Tree Palace by Craig Sherborne

Young matriarch Moira, her partner Shane, his half-brother Midge and Moira’s children, Zara and Rory, each from different fathers, are ‘trants … the last of their kind’; itinerants squatting in deserted properties in the Victorian wheat belt, surviving on welfare rotation and Shane’s particular talent for thieving heritage fittings from old homesteads.

Tree Palace, Craig Sherborne’s second novel, tracks their lives in the fictional town of Barleyville where they have briefly settled in the months after 15-year-old Zara has given birth to Matthew. When an act of betrayal lands Shane in hot water, his unexpected absence is a catalyst for change and growth within this unusual blended family. Ideas of attachment and abandonment resonate throughout Tree Palace, and Sherborne pushes his characters to their limits, testing their mettle to create a family drama that is at once comic, tragic and unsettling – his portrayal of breastfeeding, for example, will likely polarise some readers. While Zara struggles to bond with Matthew, Moira’s desire to protect her grandson is extreme.
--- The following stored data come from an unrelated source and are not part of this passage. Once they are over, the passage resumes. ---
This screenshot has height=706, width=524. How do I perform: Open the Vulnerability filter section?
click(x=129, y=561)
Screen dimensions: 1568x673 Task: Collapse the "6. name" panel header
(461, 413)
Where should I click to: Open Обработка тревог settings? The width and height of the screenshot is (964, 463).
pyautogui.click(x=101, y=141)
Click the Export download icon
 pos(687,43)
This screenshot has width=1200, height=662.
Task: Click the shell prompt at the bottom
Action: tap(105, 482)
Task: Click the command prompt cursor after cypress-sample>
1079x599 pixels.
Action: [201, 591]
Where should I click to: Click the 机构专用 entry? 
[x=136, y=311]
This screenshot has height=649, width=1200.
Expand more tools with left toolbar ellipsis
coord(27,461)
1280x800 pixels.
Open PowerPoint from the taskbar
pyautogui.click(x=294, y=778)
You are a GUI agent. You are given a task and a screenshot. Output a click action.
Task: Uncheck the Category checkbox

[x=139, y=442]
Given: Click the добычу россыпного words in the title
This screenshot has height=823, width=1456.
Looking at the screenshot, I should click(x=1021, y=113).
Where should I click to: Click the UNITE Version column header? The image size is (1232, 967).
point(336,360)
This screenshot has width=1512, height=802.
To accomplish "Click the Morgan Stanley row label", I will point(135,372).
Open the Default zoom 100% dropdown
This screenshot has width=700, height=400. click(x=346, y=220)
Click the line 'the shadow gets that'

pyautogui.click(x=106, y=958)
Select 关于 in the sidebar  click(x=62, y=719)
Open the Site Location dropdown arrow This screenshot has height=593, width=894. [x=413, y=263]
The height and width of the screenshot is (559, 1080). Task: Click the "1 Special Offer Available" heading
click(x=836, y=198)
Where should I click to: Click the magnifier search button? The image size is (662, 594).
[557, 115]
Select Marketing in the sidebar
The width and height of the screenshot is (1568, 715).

Sherborne’s descriptions of landscape are poetic and powerful, reinforcing a sense of identity that is deeply connected to a sense of place. At the clothesline, Moira dreamily notices clouds that ‘lurched eastward and fell down behind the back of the world’. Ultimately it is Moira’s voice, with its touch of gypsy superstition, which absorbs us – she is cunning, crafty and capable of keeping her fantasies of a better life in check. Despite the sense of unease pervading Tree Palace, there’s an uplifting ending with a very comic, ‘tranty’ slant. Sherborne hints that his resilient outsiders may not, like Moira’s clouds, fall down behind the back of the world after all.

Sally Keighery is a freelance reviewer.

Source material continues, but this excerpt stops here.